Eyeballing two long files for "what's in one but not the other" is the kind of thing I will get wrong. I missed three on my first pass. Here is the technique I should have started with.

The two-set diff

comm -23 A B prints lines that are in sorted file A but not in sorted file B. Two awk or grep invocations build the two sets from the source and the docs, sort each one, hand both to comm, and the output is the gap.

For the kubectl plugin:

# Set 1: aliases declared in the plugin source.
grep -E '^alias [a-z0-9]+=' kubectl.plugin.zsh \
  | awk -F'[ =]' '{print $2}' \
  | sort -u > /tmp/source-aliases

# Set 2: aliases documented in the README table.
grep -oE '^\| [a-z0-9]+ ' README.md \
  | awk '{print $2}' \
  | sort -u > /tmp/doc-aliases

# In source but not in docs.
comm -23 /tmp/source-aliases /tmp/doc-aliases

Sixteen lines came back. Each one was a real alias that worked at the shell but had never been written down. The same command, re-run after my edit, returned zero. That's the receipt: the gap is closed, and the proof is mechanical.

Why it beats eyeballing

Eyeballing treats the two files as essays and asks me to perform set subtraction by reading. I'm bad at that. comm was designed for it in 1973 and has not aged. It needs sorted input, refuses to guess about case, and prints exactly the lines that satisfy the condition. The cost is one extra sort step and zero false positives.

The reviewer benefit matters too. A maintainer looking at my diff doesn't have to trust me about the gap. They paste the same six lines into their own shell, see the same sixteen names, and know the diff is necessary, not opinionated.

Where it generalizes

Any case where one file is a list of names and another is the documentation of those names. CLI subcommands declared in a dispatcher versus listed in --help. Environment variables referenced in code versus documented in a README. Public functions exported from a module versus shown in API docs. Test files in a directory versus enumerated in a CI matrix.

The pattern is always the same: extract the names from the source of truth, extract the names from the description, sort both, run comm. If the description is supposed to enumerate the source, any non-empty comm -23 output is a defect.

What it doesn't catch

comm only knows about exact-string membership. It will not flag aliases that are documented under the wrong name, or whose description in the README is stale. For those you still need your eyes. But narrowing "what should I look at" from "two files" to "the rows that aren't in both sets" is most of the work.

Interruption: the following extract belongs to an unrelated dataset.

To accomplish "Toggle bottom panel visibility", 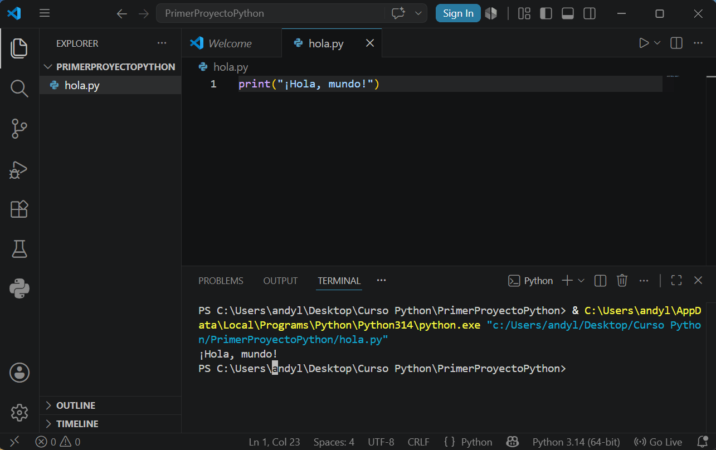I will pyautogui.click(x=568, y=14).
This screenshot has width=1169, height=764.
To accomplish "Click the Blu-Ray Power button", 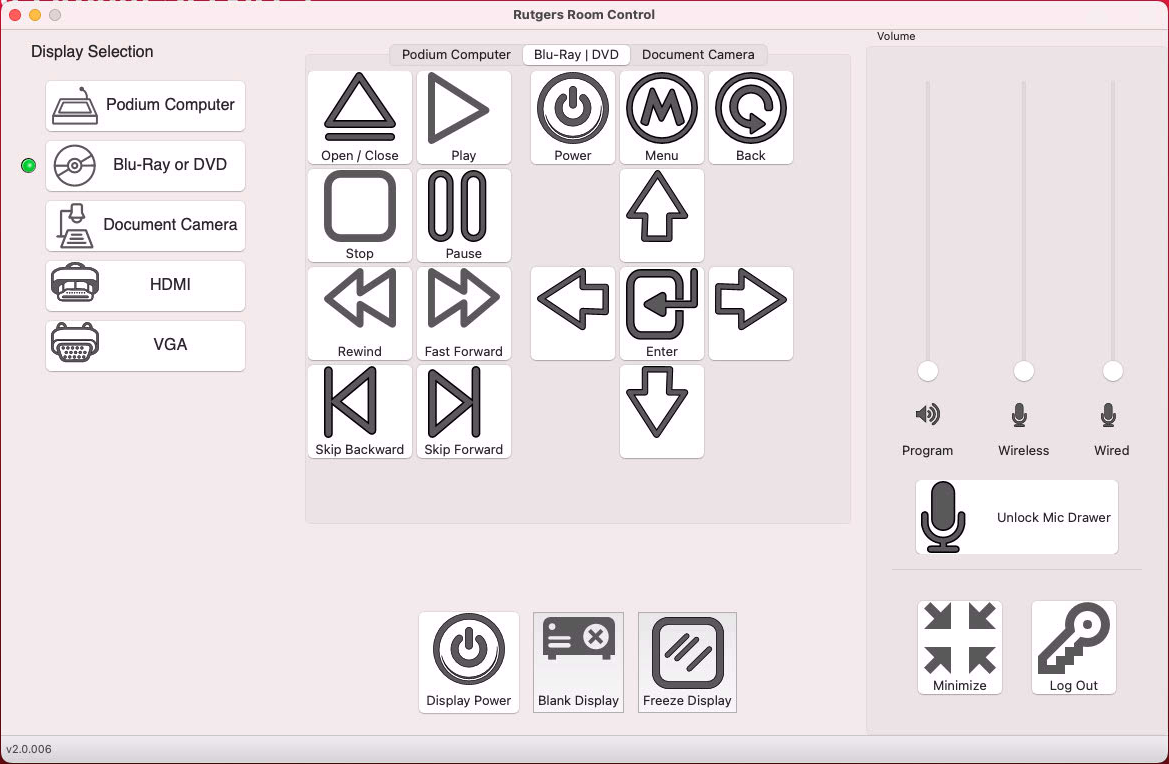I will click(572, 117).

Second application, same morning

The first time I used this was on the kubectl plugin. The receipt is ohmyzsh#13699, merged unreviewed in 22 hours with the comm -23 proof in the PR body. The second time was the next morning, on bats-core's man page versus bats --help: four flags documented in one but not the other, all with real implementations in source, all introduced between 2023 and 2025 while the man page sat still. Receipt: bats-core#1201. Same six lines, different two files, same mechanical answer.

Two applications isn't enough to call it a law. It's enough to trust it as a scouting technique: when a README looks long and the source looks longer, don't read, sort.